Aside from a couple of piddly things, not a whole lot. I shared my enthusiasm about public transportation with anyone who would listen: I tweeted and Facebooked and blogged. Public transportation needs our help to grow, I wrote. Riding the bus is the right thing to do, I wrote: it decreases our carbon footprint. It's clean and convenient and easy.
That's all true -- if you're going downtown. But I'm not anymore, so DART is shortchanging me and anyone else who wants to head east or west without transferring in the central part of town. I'm ashamed that I basically ignored this epic fail on DART's part until I learned it was going to impact me.
In fairness to DART, the company's "DART Forward 2035" plan seeks to remedy some of this weirdness; its public information officer has told me to hang tight because in a couple of years or so, going from northeast Urbandale, where I live, to the far reaches of West Des Moines will be a piece of cake. And I appreciate that, but that's a long time to wait, especially for folks who don't have other options.
I have no right to act like a princess about this. I have a car and I can afford to drive to work, even though, in my opinion, driving 30 miles round trip per day -- one person, one vehicle -- is wasteful in its expense and its use of resources.
But ... really, DART? Really? Here, let me lay out my public-transporation options for you. I'm certain others' are even more challenging -- and again, especially for people who are elderly or can't walk to a bus stop or drive to a Park and Ride, the possibilities are even more daunting.

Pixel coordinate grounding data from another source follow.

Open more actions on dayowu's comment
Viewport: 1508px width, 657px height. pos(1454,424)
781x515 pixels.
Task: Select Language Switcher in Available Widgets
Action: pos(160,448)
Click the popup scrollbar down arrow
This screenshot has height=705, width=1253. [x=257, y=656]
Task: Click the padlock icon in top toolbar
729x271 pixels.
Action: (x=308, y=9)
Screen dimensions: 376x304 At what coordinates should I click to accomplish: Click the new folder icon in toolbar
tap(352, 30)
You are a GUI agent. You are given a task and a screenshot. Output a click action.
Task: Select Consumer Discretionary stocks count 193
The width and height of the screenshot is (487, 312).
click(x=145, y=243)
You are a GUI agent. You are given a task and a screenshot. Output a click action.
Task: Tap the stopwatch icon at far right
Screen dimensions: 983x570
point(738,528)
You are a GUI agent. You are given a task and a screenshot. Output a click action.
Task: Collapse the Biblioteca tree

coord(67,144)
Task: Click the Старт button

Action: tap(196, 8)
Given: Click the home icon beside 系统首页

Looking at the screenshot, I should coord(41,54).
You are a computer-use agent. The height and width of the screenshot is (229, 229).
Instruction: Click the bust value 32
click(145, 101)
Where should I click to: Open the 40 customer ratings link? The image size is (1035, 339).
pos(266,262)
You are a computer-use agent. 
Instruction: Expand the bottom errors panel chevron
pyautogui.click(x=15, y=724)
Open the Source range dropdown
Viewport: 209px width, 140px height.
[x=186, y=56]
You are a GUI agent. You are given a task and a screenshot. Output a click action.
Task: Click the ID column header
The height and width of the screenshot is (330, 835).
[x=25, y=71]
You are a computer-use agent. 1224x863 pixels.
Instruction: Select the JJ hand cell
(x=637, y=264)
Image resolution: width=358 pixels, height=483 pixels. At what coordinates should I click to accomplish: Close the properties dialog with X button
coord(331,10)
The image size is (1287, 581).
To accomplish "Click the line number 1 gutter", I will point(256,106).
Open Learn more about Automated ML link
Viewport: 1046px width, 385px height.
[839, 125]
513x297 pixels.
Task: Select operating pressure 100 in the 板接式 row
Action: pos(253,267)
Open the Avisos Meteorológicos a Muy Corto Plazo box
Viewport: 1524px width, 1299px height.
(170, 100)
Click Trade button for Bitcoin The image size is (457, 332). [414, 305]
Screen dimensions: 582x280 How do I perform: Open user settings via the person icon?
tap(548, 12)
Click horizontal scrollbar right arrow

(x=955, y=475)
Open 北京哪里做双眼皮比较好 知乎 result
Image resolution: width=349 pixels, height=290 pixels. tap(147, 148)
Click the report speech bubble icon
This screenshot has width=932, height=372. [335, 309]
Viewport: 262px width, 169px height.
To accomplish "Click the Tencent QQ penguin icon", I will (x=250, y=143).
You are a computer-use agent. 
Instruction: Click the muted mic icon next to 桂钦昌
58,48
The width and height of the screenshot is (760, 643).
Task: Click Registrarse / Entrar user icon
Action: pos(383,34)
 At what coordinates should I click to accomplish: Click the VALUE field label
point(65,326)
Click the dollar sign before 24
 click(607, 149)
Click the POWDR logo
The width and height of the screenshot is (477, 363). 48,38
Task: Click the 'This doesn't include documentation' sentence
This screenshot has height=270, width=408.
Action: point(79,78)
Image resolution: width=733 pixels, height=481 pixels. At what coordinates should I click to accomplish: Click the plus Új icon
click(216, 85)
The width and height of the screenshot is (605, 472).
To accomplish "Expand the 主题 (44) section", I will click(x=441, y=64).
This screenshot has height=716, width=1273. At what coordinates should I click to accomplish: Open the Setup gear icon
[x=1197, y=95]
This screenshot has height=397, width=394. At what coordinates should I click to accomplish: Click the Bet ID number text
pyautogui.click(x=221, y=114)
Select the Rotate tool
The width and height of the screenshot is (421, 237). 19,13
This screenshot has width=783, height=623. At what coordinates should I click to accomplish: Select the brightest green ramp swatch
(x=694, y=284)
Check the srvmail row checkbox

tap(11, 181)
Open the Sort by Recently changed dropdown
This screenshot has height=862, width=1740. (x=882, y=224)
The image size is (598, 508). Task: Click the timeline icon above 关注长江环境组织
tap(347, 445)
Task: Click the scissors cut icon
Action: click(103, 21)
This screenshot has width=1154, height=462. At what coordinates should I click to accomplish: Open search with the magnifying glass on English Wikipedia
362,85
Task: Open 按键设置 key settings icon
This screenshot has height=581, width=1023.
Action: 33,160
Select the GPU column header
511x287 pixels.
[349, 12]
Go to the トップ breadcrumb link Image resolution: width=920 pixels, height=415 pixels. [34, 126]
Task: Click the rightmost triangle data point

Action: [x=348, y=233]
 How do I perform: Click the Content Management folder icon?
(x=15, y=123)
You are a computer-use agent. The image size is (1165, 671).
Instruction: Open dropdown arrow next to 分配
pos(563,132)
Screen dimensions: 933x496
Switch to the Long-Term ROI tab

A. Drive to the Park and Ride at the church a couple of miles from my house. Leave my car; hop on Express Route 93 heading south.
B. Get off the bus at an intersection a few miles south. Wait on the side of the road.
C. Board another bus that will take me approximately six blocks to a shopping mall. Get off the bus; wait in the parking lot.
D. Board another bus that will take me the remaining eight miles or so to my office. (This takes into consideration all these transfers will synch up just right, and I won't miss any buses.)
A. Board a small on-call bus at my house (yay!). That bus will take me to a larger bus a few miles south.
B. Climb on that bus and ride eight miles in the wrong direction.
C. Link up downtown with a bus that will take me out west to my new office. (Again, we're assuming everything will synch.)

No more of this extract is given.